SOURCE PASSAGE:
▽

For the next three years Phibun struggled to maintain his government against numerous attempted coups by rival military factions. To build support, he allowed disaffected political groups, including Khuang's conservative Democrat Party, to participate in drafting a new constitution, which was promulgated in 1949. When leaders of an anti-Phibun army group were arrested in October 1948, supporters of former prime ministers Pridi and Khuang in the navy and the marines were not seized. In February 1949, a revolt allegedly sponsored by Pridi supporters in the marines and navy was suppressed after three days of fighting. In June 1951, marine and navy troops again rebelled and abducted Phibun. The revolt, which was put down by loyal army and air force units, resulted in a serious cutback of navy strength and a purge of senior naval officers.

△

EXCERPTED RECORDS:
▽

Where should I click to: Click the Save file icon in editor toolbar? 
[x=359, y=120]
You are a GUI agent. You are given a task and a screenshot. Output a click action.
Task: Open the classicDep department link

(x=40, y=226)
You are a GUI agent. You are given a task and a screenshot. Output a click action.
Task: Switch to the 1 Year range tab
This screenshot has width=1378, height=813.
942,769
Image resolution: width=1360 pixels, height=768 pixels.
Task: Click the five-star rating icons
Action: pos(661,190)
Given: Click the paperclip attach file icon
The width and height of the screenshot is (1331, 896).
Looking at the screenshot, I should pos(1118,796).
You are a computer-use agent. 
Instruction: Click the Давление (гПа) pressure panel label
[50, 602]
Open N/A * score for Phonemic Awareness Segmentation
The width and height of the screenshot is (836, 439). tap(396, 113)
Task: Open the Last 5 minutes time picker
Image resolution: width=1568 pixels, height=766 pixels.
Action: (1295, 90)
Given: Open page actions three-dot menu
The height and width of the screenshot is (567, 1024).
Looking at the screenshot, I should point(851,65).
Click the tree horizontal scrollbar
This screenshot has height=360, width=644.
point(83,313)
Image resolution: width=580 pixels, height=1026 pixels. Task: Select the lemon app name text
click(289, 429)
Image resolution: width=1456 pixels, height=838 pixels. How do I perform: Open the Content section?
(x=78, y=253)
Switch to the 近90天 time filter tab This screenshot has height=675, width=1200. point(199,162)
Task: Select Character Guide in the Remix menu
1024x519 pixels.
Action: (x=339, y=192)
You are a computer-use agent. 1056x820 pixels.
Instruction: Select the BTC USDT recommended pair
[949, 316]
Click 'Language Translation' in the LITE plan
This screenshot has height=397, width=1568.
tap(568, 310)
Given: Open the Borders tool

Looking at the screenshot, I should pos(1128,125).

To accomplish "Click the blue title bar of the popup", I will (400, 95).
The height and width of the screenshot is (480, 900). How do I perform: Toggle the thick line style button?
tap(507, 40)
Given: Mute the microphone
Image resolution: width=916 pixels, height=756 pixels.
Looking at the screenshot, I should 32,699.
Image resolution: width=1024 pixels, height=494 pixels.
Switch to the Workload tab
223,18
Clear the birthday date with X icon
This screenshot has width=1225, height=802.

△

DESCRIPTION OF THE TASK:
In the passage about Phibun's government, which forces put down the June 1951 revolt?

EXERCISE SOLUTION:
Loyal army and air force units put down the revolt.